Andreï Makine
La fille d'un héros de l'Union soviétique
1
Comme tout est fragile et étrange ici-bas…
C'est ainsi que sa vie n'avait tenu qu'à cet éclat de miroir terni et aux doigts bleuis par le froid d'une ambulancière mince comme une adolescente.
Il était couché dans ce champ printanier labouré par les chars, au milieu de centaines de capotes figées pendant la nuit en un monceau glacé. À gauche, d'un noir cratère, des poutres brisées hérissaient leurs pointes déchiquetées. Tout près, les roues enfoncées dans une tranchée à demi éboulée, un canon antichar se cabrait vers le ciel.
Avant la guerre, d'après les livres, il imaginait le champ de bataille tout à fait autrement: des soldats soigneusement alignés dans l'herbe tendre, comme s'ils avaient eu le temps, avant de mourir, de prendre une pose particulière, significative, suggérée par la mort. Chaque cadavre apparaissait ainsi dans la solitude de sa rencontre singulière avec la mort. Et l'on pouvait jeter un regard sur le visage de chacun d'eux, l'un tournant ses yeux vers les nuages qui s'éloignaient lentement, l'autre touchant de sa joue la terre noire.
C'est pourquoi, longeant pour la première fois le pré couvert de morts, il n'avait rien remarqué. Il marchait, tirant à grand-peine ses bottes des ornières du chemin d'automne, le regard fixé sur le dos de l'homme de devant, sur sa capote grise et délavée où brillaient des gouttelettes de brouillard.

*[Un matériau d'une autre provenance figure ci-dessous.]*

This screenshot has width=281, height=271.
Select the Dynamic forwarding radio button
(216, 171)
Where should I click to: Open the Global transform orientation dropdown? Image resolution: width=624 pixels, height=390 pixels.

Au moment où l'on sortait du village – squelettes d'isbas à demi brûlées – une voix s'éleva derrière, dans la file:
– Putain! Ils ne lésinent pas sur le peuple!
Il jeta alors un coup d'œil sur le pré qui fuyait vers le taillis voisin. Il vit dans l'herbe boueuse un amas de capotes grises où, pêle-mêle, gisaient des Russes et des Allemands, tantôt entremêlés, tantôt isolés, face contre terre. Puis quelque chose qui ne ressemblait plus à un corps humain, mais à une sorte de bouillie brunâtre, dans des lambeaux de drap mouillé.
Une de ces masses mortes, à présent, c'était lui. Il était couché; sa tête, prise dans une petite flaque de sang gelé sous la nuque, faisait avec son corps un angle inimaginable pour un être vivant.
Ses coudes étaient si violemment tendus sous son dos qu'il semblait vouloir s'arracher de terre. Le soleil scintillait à peine dans les broussailles givrées. Dans la forêt, à l'orée du champ et dans les entonnoirs, on discernait encore l'ombre violette du froid.Les ambulanciers étaient quatre: trois femmes, et un homme qui conduisait la fourgonnette dans laquelle ils déposaient les blessés.
Le front reculait à l'ouest. Le matin était incroyablement serein. Leurs voix, dans l'air glacé et ensoleillé, résonnaient, claires et lointaines. «Il faut terminer avant que ça fonde, sinon on va patauger!» Tous les quatre étaient à bout de fatigue. Leurs yeux, rouges de nuits sans sommeil, clignaient dans le soleil bas. Mais leur travail était efficace et bien coordonné. Ils pansaient les blessés, les chargeaient sur les brancards et lentement, faisant crisser les dentelles de glace, contournant les morts, trébuchant dans les ornières, ils parvenaient jusqu'au fourgon.